## BEGIN Stored records
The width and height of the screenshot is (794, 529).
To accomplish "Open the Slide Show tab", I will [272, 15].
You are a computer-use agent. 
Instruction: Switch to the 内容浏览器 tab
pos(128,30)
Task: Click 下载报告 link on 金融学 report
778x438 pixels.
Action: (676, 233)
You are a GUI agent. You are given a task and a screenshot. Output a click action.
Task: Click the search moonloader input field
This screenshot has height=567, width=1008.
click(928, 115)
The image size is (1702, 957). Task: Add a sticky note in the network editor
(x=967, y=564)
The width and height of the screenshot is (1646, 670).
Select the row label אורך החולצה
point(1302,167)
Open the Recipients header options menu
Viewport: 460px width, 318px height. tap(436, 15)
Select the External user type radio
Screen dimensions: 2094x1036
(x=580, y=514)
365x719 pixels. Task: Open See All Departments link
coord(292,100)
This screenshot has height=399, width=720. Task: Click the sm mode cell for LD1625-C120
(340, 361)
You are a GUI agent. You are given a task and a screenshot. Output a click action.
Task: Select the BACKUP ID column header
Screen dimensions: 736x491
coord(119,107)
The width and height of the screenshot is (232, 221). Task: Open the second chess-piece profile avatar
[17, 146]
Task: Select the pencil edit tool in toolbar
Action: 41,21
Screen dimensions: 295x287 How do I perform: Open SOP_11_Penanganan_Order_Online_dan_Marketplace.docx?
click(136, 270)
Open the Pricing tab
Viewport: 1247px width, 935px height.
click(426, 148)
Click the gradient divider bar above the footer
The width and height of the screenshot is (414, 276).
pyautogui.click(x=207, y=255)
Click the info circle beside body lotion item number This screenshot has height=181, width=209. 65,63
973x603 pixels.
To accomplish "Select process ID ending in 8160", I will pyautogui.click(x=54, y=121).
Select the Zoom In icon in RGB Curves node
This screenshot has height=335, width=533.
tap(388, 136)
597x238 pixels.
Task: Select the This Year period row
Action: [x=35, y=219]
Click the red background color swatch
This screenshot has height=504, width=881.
## END Stored records
→ **Stated task**:
Rewrite the records from the first line through the line containing "Action: (676, 233)", replacing "screenshot" with "screen capture" and keeping everything else the same.

→ **Result of this task**:
The width and height of the screen capture is (794, 529).
To accomplish "Open the Slide Show tab", I will [272, 15].
You are a computer-use agent. 
Instruction: Switch to the 内容浏览器 tab
pos(128,30)
Task: Click 下载报告 link on 金融学 report
778x438 pixels.
Action: (676, 233)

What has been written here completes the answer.